■ Selected passage
_ _ _ _

Fortunately, someone was driving not far behind Swamiji and was able to pick him up and take him home. The closest medical care was twenty miles away in Nevada City, and Swamiji didn't think the injury warranted the journey. He had no telephone, but somehow the word spread. Soon people began showing up at Swamiji's door with ideas of how to treat the burn. Over the course of the next several hours he received three or four different treatments. Unfortunately, none of them helped much. The wound did not get cleaned properly, and none of the ointments and salves was appropriate. After a few days the wound became infected. Only then did Swamiji consent to go into town and have it treated medically.

It was a bad burn, and looked even worse: some six inches long and three inches across, inflamed and full of pus. The doctor assured Swamiji, however, that with a little care it would heal fine.

_ _ _ _

Stored items
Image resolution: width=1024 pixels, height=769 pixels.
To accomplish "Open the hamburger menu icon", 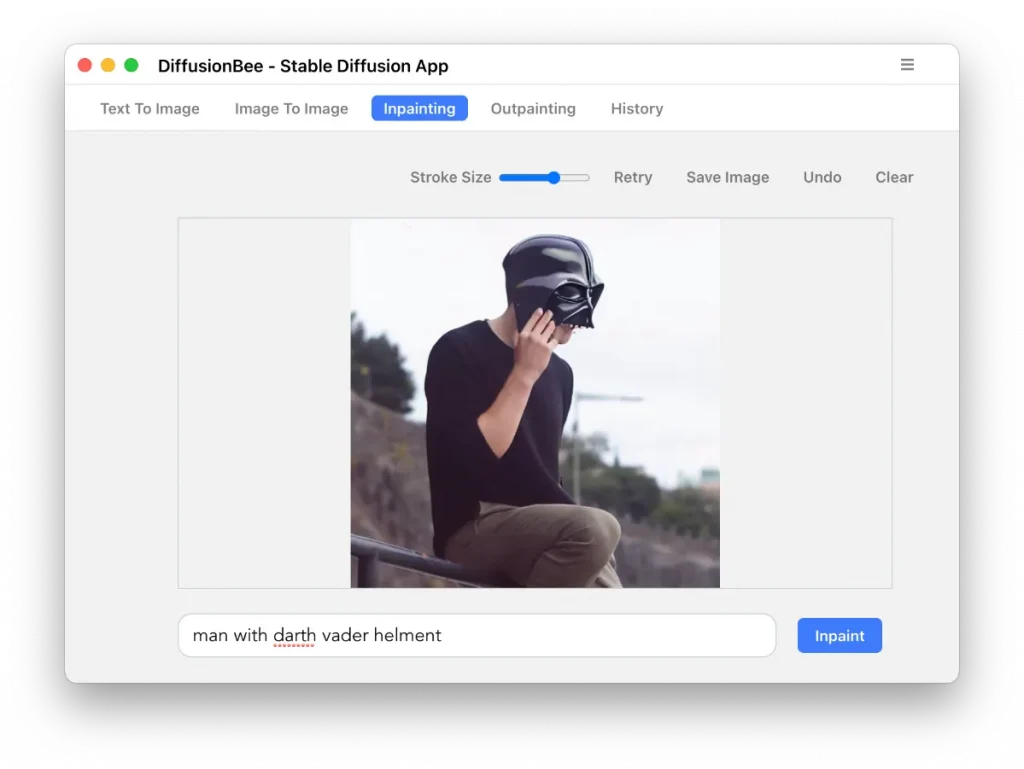I will pos(907,65).
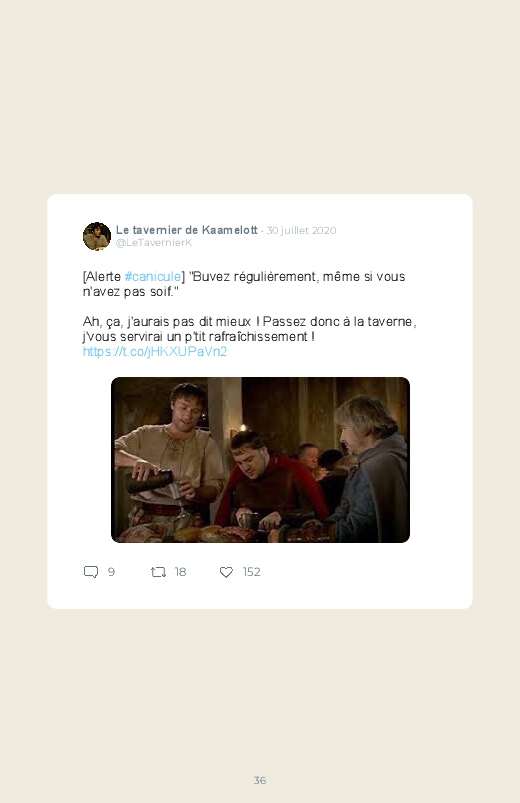Click page number 36
This screenshot has height=803, width=520.
(260, 780)
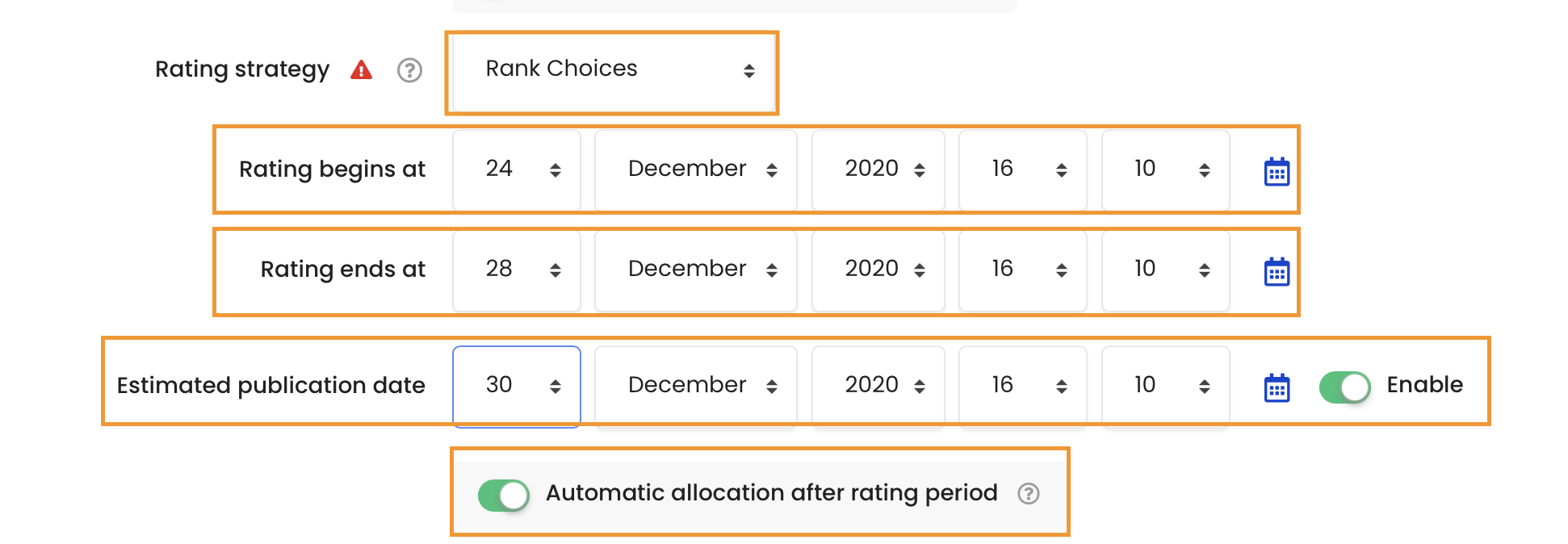The height and width of the screenshot is (544, 1568).
Task: Open help for Automatic allocation after rating period
Action: pyautogui.click(x=1028, y=493)
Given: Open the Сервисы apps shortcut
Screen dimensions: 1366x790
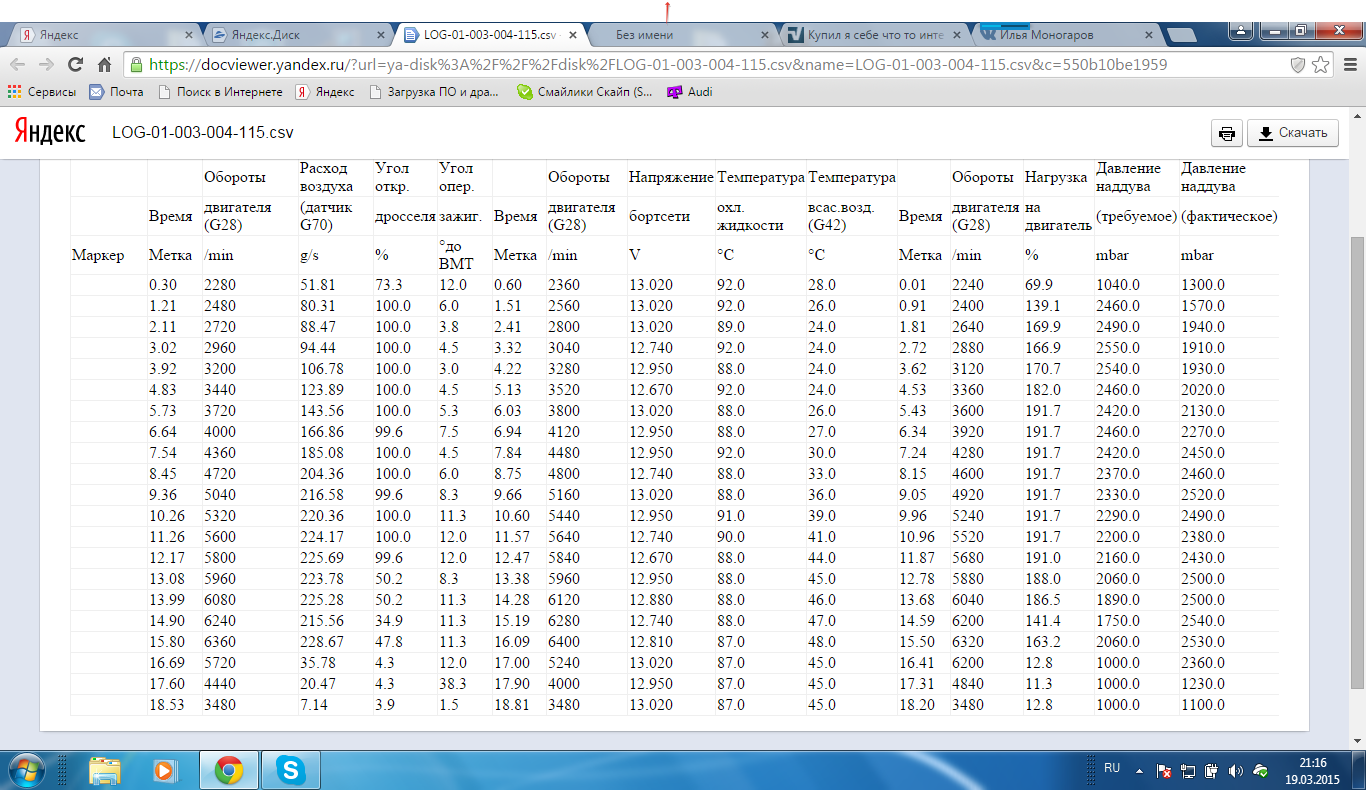Looking at the screenshot, I should point(42,92).
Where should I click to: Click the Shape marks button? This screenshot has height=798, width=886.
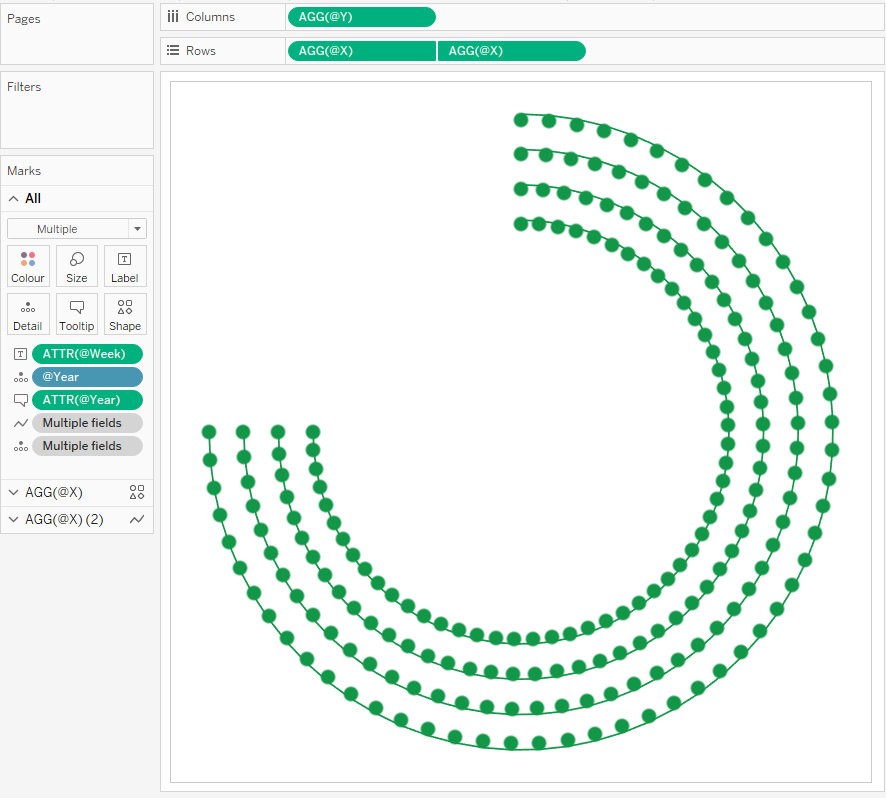(125, 314)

_ _ _ _

Summarize the account of Swamiji's burn in two sentences.

■ Solution to this task
Someone driving behind Swamiji took him home, and because he judged the burn not worth the twenty-mile trip to Nevada City, people came to his door with several treatments that did little good. The poorly cleaned wound became infected, so he finally went into town, where the doctor found a large, inflamed burn full of pus but assured him it would heal fine with a little care.